Hält fest an Amt und Würden: Lamine Diack (links) mit Stabhochspringer Renaud Lavillenie Bild: Reuters

Erst eine Woche nach der ARD-Enthüllung zu Doping in Russland meldet sich der Präsident des Leichtathletik-Verbandes zu Wort. Doch was Lamine Diack zu sagen hat, klingt seltsam. Deutlichere Worte findet Robert Harting.

          Damit nicht der falsche Eindruck entsteht, weil man gar nichts gehört hat seit einer Woche: Die Leichtathletik ist nicht gelähmt vom Vorwurf des systematischen Dopings in Russland und seiner Vertuschung im Verbandssitz in Monaco, natürlich nicht.
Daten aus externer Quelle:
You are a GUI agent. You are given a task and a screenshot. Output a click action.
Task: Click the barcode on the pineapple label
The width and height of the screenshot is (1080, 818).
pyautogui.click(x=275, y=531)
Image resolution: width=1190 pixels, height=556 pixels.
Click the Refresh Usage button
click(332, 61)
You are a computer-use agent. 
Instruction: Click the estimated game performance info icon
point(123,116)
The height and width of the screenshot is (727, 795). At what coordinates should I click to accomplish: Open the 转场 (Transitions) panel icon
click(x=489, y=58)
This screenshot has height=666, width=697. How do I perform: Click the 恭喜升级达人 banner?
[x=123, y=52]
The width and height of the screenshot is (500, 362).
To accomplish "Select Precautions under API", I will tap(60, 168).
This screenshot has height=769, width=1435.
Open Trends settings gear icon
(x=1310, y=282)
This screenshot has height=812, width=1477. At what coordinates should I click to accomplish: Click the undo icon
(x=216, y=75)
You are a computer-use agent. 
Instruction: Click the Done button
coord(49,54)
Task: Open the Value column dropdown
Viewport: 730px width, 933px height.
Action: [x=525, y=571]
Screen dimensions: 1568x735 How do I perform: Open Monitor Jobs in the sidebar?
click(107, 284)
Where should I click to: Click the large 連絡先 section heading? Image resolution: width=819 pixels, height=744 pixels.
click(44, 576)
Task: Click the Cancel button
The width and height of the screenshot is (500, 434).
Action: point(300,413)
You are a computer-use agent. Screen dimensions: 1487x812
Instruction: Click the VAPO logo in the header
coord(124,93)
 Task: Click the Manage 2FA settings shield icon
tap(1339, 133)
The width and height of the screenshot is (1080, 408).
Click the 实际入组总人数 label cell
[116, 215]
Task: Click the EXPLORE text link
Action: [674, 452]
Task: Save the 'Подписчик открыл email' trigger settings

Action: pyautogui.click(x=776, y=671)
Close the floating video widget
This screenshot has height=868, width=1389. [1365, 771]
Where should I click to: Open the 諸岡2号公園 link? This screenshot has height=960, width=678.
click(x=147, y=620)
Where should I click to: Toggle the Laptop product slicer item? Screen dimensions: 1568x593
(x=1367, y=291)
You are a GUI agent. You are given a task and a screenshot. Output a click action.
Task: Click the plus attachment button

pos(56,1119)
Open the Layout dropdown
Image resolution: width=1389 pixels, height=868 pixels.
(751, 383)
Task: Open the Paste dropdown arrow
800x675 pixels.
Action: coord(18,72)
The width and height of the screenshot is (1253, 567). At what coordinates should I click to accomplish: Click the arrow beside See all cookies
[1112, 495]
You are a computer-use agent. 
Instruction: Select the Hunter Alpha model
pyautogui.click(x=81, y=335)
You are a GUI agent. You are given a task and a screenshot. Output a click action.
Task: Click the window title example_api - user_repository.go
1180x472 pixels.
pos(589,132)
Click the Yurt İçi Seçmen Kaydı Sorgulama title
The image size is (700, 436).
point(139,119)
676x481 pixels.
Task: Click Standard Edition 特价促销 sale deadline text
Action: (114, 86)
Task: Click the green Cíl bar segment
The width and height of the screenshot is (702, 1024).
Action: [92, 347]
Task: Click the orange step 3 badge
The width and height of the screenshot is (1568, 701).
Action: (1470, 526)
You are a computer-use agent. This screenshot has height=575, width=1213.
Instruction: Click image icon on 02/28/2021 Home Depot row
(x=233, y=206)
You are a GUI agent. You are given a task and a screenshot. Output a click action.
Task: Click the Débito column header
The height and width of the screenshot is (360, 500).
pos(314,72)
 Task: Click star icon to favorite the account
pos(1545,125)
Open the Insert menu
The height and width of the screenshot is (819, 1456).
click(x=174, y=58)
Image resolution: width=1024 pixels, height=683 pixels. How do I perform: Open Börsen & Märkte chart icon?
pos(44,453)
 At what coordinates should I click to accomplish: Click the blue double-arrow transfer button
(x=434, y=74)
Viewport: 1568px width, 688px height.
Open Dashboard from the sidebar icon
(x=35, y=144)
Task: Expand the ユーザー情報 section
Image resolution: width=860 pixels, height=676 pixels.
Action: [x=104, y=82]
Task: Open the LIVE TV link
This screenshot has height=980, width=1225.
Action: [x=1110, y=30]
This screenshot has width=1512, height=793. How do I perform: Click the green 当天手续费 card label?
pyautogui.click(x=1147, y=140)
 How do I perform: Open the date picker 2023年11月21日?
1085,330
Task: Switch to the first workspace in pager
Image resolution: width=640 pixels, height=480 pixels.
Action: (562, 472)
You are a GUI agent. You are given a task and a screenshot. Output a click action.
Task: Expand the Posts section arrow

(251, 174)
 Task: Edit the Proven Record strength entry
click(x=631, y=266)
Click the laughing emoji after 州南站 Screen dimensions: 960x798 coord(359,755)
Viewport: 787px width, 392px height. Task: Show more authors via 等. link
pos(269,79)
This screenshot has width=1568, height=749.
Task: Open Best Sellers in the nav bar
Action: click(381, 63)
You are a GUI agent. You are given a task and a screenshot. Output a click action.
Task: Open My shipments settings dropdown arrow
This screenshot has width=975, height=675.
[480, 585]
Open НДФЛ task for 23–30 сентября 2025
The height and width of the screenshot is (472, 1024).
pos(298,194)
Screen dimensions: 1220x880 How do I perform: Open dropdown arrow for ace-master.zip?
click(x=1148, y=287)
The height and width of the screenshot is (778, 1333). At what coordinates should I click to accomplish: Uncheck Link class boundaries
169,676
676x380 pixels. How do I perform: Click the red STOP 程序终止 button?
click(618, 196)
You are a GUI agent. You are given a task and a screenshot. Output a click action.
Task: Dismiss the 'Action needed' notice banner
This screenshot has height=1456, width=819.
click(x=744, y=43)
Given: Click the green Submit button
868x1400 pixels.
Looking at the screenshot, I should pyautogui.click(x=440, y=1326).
Stattdessen: „Ich habe auf die Fragen nicht geantwortet, weil ich nicht die Agenda 2020 des IOC mit Dopingproblemen verderben wollte“, behauptet nun jedenfalls Lamine Diack, der Präsident des Leichtathletik-Weltverbandes IAAF.

          Michael Reinsch

          Korrespondent für Sport in Berlin.

          Eine Woche waren die Vorwurfe des ersten deutschen Fernsehens alt, eine Woche schon dauerte das beredte Schweigen der Sportwelt an, als der greise IAAF-Präsident am Mittwoch in einem Interview versprach, die Sache zu klären. „Lassen Sie mich die Situation regeln“, sagt er im Interview mit der Sport-Tageszeitung „L‘Équipe“. Diack verriet nicht, welche Maßnahmen er ergreife. Vielleicht, deutete er an, werde der russische Verbandspräsident Walentin Balachnitschew zurücktreten. Auf die Frage, ob er Verantwortung übernehmen und gehen wolle, erwiderte der Jurist aus Senegal: „Dies ist keine Frage. Auf solche Fragen antworte ich nicht.“

          Auf der Website des britischen „Guardian“ ist für kurze Zeit eine Meldung erschienen, nach der Diacks Sohn Papa Massata Diack vor der Abstimmung über die Vergabe der Leichtathletik-Weltmeisterschaft 2017 von Bewerber Doha fünf Millionen Dollar verlangt habe. Von Vater Diack wurde seinerzeit erwartet, sich zugunsten der qatarischen Bewerbungen um die Leichtathletik-WM und um die Olympischen Spiele für Terminverschiebungen einzusetzen. Die WM 2017 ging an London; Qatar hat in diesem November den Zuschlag für die Titelkämpfe 2019 erhalten. Ein Sprecher der IAAF sagte, Papa Massata Diack bestreite den Empfang einer solchen Zahlung und einer solchen Forderung im Namen der IAAF.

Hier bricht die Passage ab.